Why had he entered my life as an acquaintance? What did I learn by knowing him?

His death brought the same question up about Robert Cotten, someone I knew only briefly before cancer took him. I think I learned about grace from knowing him and the people around him in his last months. While the medical interventions he endured seemed to buy him days, they took big parts of human dignity as a toll, but with the support of those around him, and with his own internal strength, he remained, kind, funny, engaged through the last days I saw him.

J.W. seemed to not have a spectre of cancer knocking at his door. I worry maybe other spectre’s had welled up inside him and compelled him to do what he did. I worry that I didn’t see it in him, but then I’m learning that the people really serious about taking their lives conceal it well.

J.W. always seemed quiet, comfortable in any setting, smart and had a kind of humor that let you know he was very observant, very intelligent. He was committed to fitness, to his new bride, to supporting her work and career, and the quiet countryside of rural Virginia…how…why… could he choose to leave?
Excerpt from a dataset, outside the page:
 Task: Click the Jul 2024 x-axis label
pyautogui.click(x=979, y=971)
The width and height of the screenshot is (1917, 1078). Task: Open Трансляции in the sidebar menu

I’ll never answer the question I know. But I worry, could the same spectre’s of hopelessness that convinced him to end his life show up in anyone? How compelling they must be to convince a person like him that life was over?

I won’t dwell on this anymore, I feel very badly for his widowed bride, for his friends, family, and the communities he played a role in. All are grieving still.

So it seems we never really know what’s happening inside of those people we have in our lives, and those people who come into our lives for a moment at the checkout in the grocery store, or on the corner as we wait for a bus.

They must be sent to us to help us learn, and we must be sent to them to help them in some way…keep it in mind as you go about your daily life today, tomorrow, and the next day…that smile, that hello, the politeness and kindness you give to people who come and go from your life, and the people who are in your life for a season, or a lifetime, its your gift to the greater good each time you give it.

I remember my Mom telling me when she was diagnosed with COPD after having survived cancer. I had brought my family to visit her and Dad for the holidays in Chicago. My youngest daughter seemed afraid of Mom’s wheelchair and I asked her to give her Grandma a hug before we left, telling her that Grandma needed a tiny bit of her energy to make her feel better. My daughter ran to her Grandma and gave her a long hug and a tiny kiss that only a three-year-old can and you could see Grandma light up. So it must be true, we share our energy through the little things, and ideally, when we are at our lowest, there’s someone who comes into our life to share a little of their life’s energy and get us over the low spots.

The first day of Fall arrives in a few days. A signal that the longer nights of Winter are just around the corner. During these darker days, share what energy you can with those who play a role in your lifetime, your season or your day…you never know who really really needs it. Because like J.W., they won’t tell you – you won’t know they need it until they are gone.